By JT - Jan 16,2017 - Last updated at Jan 16,2017

AMMAN — Zarqa Magistrate Court on Monday ordered the removal of facilities that were established on 28 dunums out of 255 dunums in the governorate’s Jannaa neighbourhood.

Around 700 families of the neighbourhood are now threatened to leave the area after the ruling to remove buildings and pay JD1,945 as a “rent value of similar property” for three years, in addition to paying fees and lawyer costs, the Jordan News Agency, Petra, reported. 

The land on which the neighbourhood was established is disputed in an ownership case and was pending legal settlement. 

The issue dates back to 1948, when a wave of Palestinians took refuge in Zarqa, some 22km east of Amman, and initially resided in Zarqa camp. 

But as population density increased, expansion reached Jannaa, which became interconnected with the camp due to its proximity, Zarqa Mayor Emad Momani told The Jordan Times last year.

The majority of the land plots belong to the Amman-based White Beds (Al Asirra Al Baydaa) Society home for the elderly, and the rest of the plots are owned by heirs of Bahaa Eldin Shishani and the Housing and Urban Development Corporation, in addition to the state, according to Momani.

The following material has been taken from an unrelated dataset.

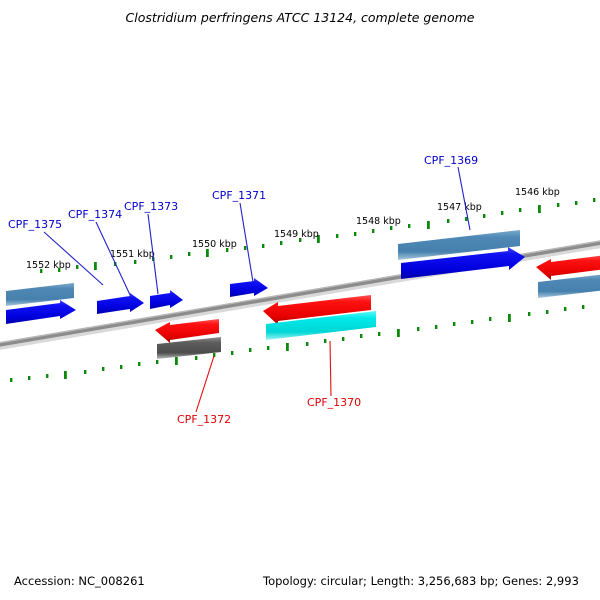 The width and height of the screenshot is (600, 600). Describe the element at coordinates (378, 222) in the screenshot. I see `tick-label: 1548 kbp` at that location.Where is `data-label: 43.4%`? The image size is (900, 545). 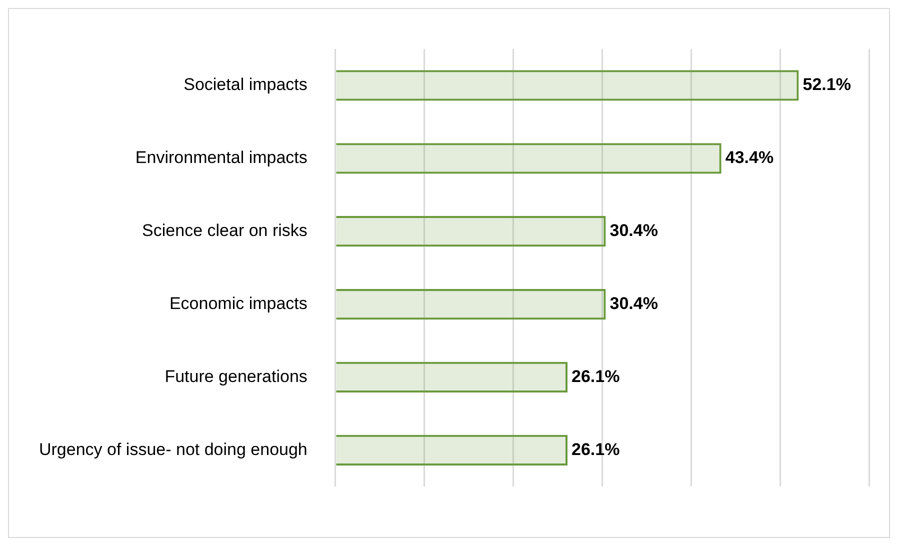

He said the land sale occurred “outside the legal framework of the Department of Lands and Survey”; nonetheless, the municipality has provided residents with water and electricity services out of its “humanitarian” duty, especially that the majority of them face financial difficulties.

Momani told Petra that the social security and humanitarian aspects of the issue should be taken into consideration, noting that the municipality offered the heirs an alternative plot of land and tried to reach a settlement for residents to stay in the neighbourhood while paying the “rent value of similar property”.

Petra quoted lawyer Laith Shamayleh, who legally represents the majority of Shishani’s heirs, as saying that the defendants built houses on the land without having the right to. 

 

Shamayleh added that his clients were ready to resolve the case without resorting to court, and he tried to reach settlements with the defendants before they received fines, but they did not respond.